The preparation of the Bay of Pigs invasion entered its final stage in March 1961, with the CIA station officers in Guatemala involved in a feverish traffic of encrypted cables to and from the United States, unaware that one of those reports on the training of the invading brigade in the Central American country would alert the Cuban leadership to the details of the attack.
However, it was not the Cuban security services that disclosed the said plans. The secret came to light thanks to a combination of chance, perseverance and the extraordinary talent of Rodolfo Walsh, a 32-year-old Argentine writer and journalist, who in 1960 was working as head of Special Services of Prensa Latina Agency in Havana, where a young Gabriel García Márquez who had just started a career in journalism also worked.
Ricardo Massetti, another Argentinean journalist, founded and directed this agency in 1959, inspired by Fidel Castro and Ernesto Che Guevara, to overcome the information blockade of the Western press on the Cuban Revolution.
In his eagerness to perfect the Agency's work, the young director established a systematic surveillance program that involved the daily examination and immediate printing of news dispatches received by radio wave, as this was the basic technology used for journalistic communications.
Routine was broken when Massetti's office received a long coded message from the Guatemalan communications company Tropical Cable that aroused many people’s—and especially Walsh’s—suspicions, eventually deciphered after weeks of work with only the help of an elementary text on the subject.

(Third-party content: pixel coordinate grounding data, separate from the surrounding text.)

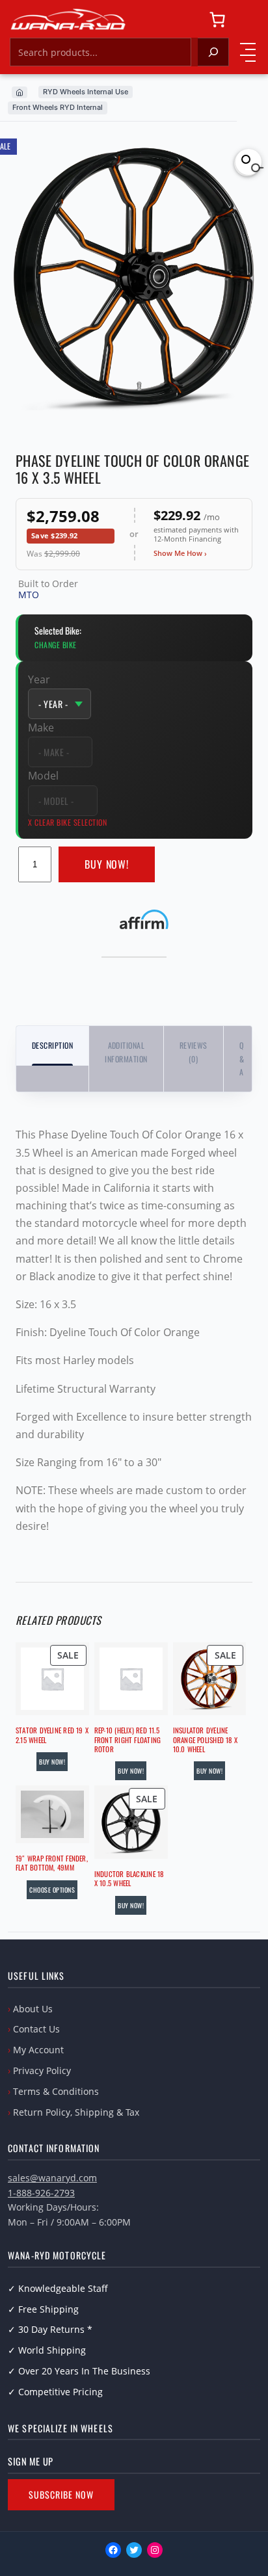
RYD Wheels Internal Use (85, 91)
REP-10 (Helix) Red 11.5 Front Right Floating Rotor (127, 1740)
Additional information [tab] (126, 1052)
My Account (38, 2050)
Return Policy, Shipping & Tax (76, 2112)
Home (19, 92)
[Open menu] (247, 52)
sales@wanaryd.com (52, 2178)
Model (43, 776)
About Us (33, 2009)
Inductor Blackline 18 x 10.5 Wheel (129, 1878)
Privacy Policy (42, 2070)
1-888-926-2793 (41, 2193)
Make (41, 727)
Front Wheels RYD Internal (57, 107)
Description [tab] (52, 1045)
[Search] (213, 52)
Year (39, 679)
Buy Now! (107, 864)
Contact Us (36, 2029)
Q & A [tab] (241, 1058)
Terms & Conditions (56, 2091)
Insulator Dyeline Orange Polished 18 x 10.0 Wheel (205, 1740)
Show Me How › (180, 553)
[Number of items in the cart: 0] (217, 19)
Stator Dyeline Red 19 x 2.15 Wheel (52, 1735)
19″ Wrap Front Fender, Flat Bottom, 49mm (52, 1863)
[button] (248, 162)
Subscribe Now (61, 2494)
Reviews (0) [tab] (194, 1052)
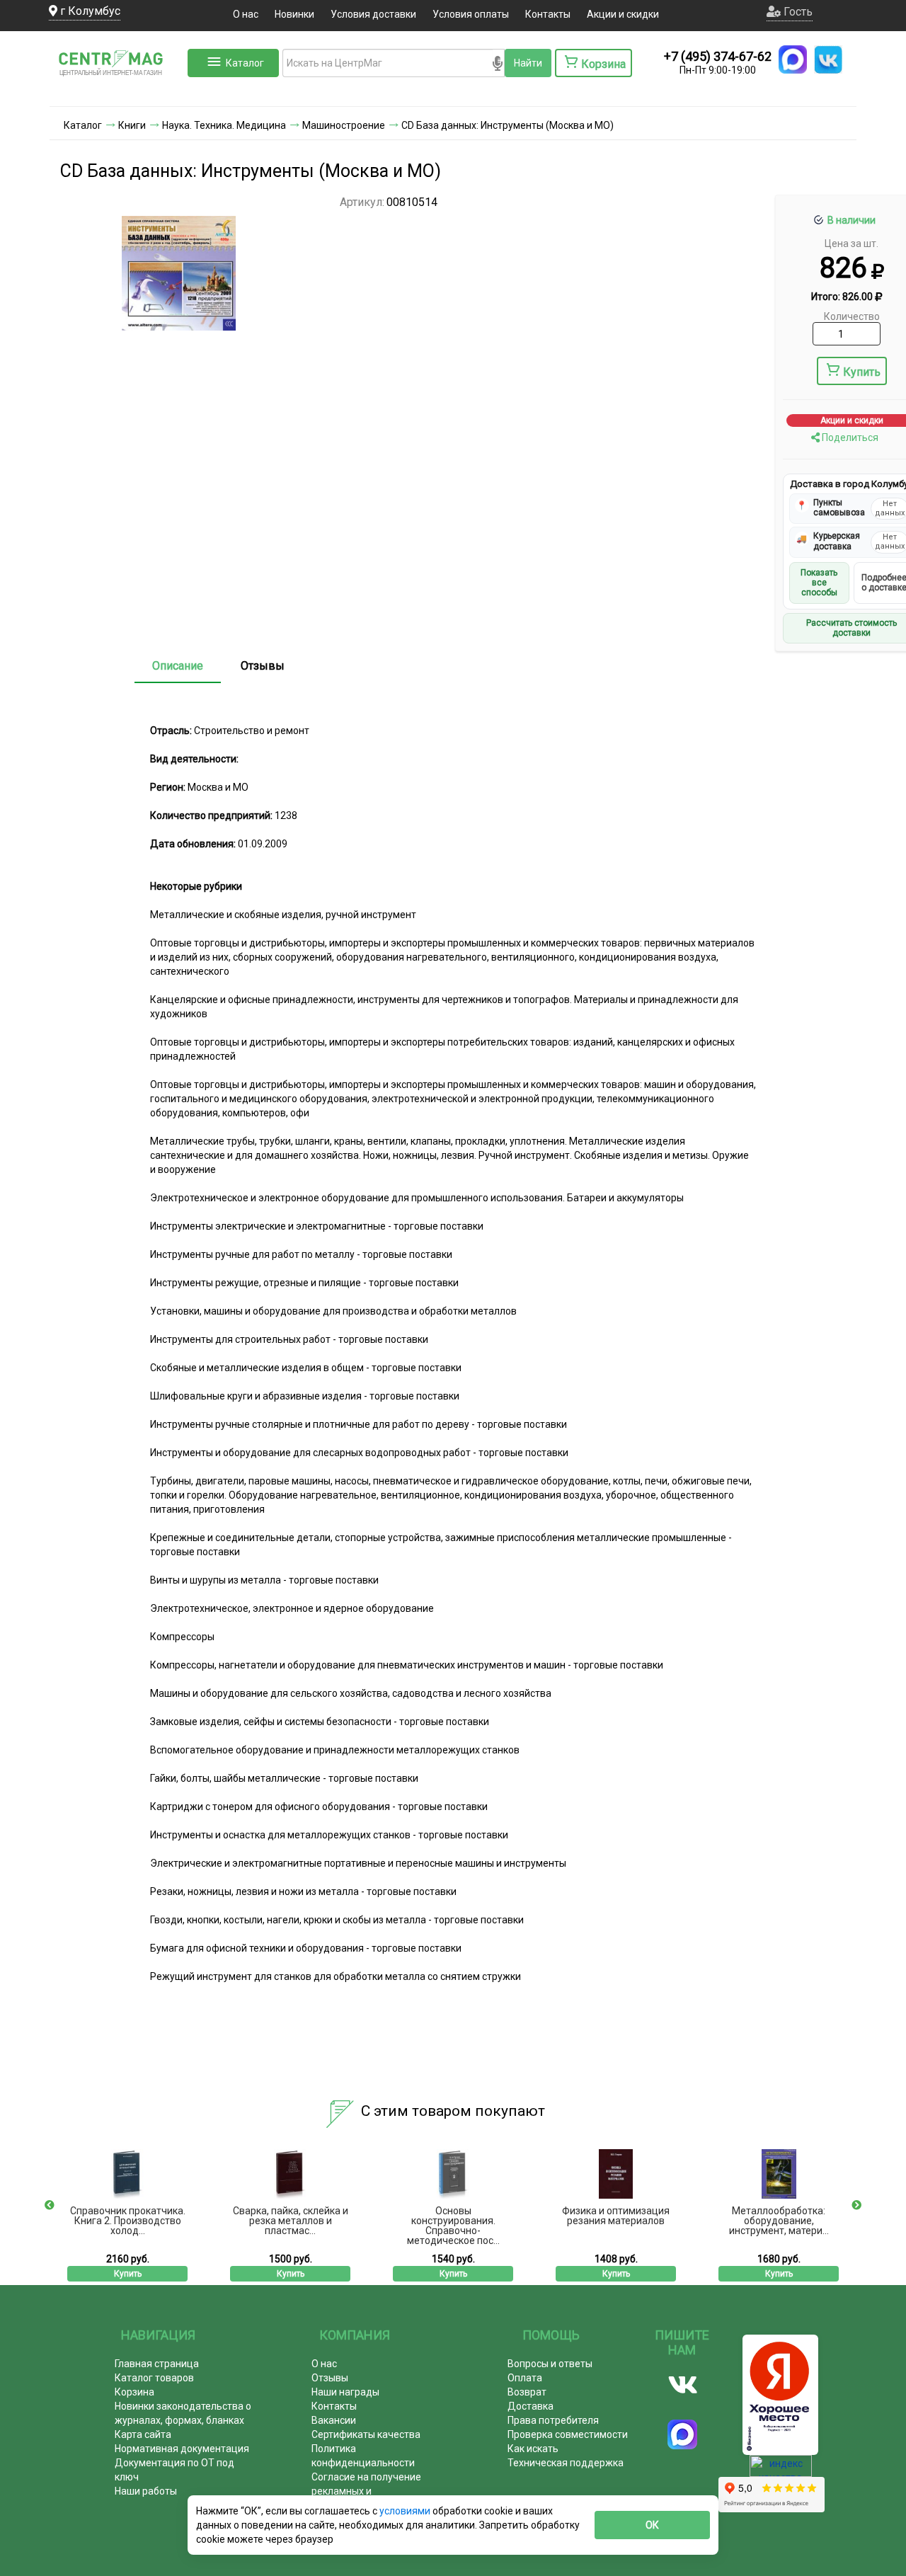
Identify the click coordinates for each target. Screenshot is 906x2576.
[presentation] (49, 2205)
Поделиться (849, 437)
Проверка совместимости (568, 2434)
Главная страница (157, 2363)
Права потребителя (553, 2420)
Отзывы (263, 665)
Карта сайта (143, 2434)
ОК (652, 2525)
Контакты (547, 14)
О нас (245, 14)
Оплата (525, 2377)
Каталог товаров (154, 2377)
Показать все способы (819, 583)
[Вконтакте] (682, 2384)
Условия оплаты (470, 14)
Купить (862, 372)
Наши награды (345, 2392)
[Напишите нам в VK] (828, 59)
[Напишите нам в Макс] (793, 59)
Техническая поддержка (566, 2462)
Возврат (527, 2392)
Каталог (245, 63)
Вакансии (333, 2420)
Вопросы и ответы (550, 2363)
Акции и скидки (623, 14)
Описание (177, 665)
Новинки (294, 14)
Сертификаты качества (365, 2434)
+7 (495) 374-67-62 (718, 56)
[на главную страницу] (117, 92)
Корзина (134, 2392)
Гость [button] (797, 11)
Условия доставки (373, 14)
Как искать (533, 2448)
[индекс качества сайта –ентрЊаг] (781, 2470)
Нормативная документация (182, 2448)
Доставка (531, 2406)
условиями (405, 2511)
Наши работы (146, 2491)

The story might have consigned to oblivion or remained a secret of the past, but in 1977 Gabriel ‘Gabo’ García Márquez wrote the article "Rodolfo Walsh, the writer who got ahead of the CIA" about his friend’s aforesaid adventure.
As Gabo revealed in the article, "The cable, addressed to Washington by the head of the CIA in Guatemala (…) was a detailed report of the preparations for a landing in Cuba on behalf of the U.S. government. It even revealed the place where the recruits were beginning to prepare; the Retalhuleu hacienda, an old coffee plantation in the north of Guatemala".
He explained that he shared with Massetti the idea of sending Walsh to Guatemala with a false passport and under the façade of a Protestant church pastor, via Nicaragua and Panama, "until he found the exact location of the training camp. If he managed to gain the confidence of a recruit,
he could have written an exceptional report. The whole plan failed because Rodolfo Walsh was arrested in Panama due to an information error of the Isthmian government. His identity was then so well established that he did not dare to insist on his charade as a bible salesman."
That episode of solidarity with the Cuban Revolution in the days leading up to the Bay of Pigs invasion did not remain an isolated fact of Walsh's youth, who would devote the rest of his life to literature and revolutionary journalism against the pro-imperialist regimes in the region. Consistent with those principles, he became a clandestine fighter in his homeland, Argentina, during the last military dictatorship.
On March 25, 1977, in Buenos Aires, a task force of the largest torture and death center, Escuela de Mecánica de la Armada (ESMA), surrounded Rodolfo Walsh and shot him to death.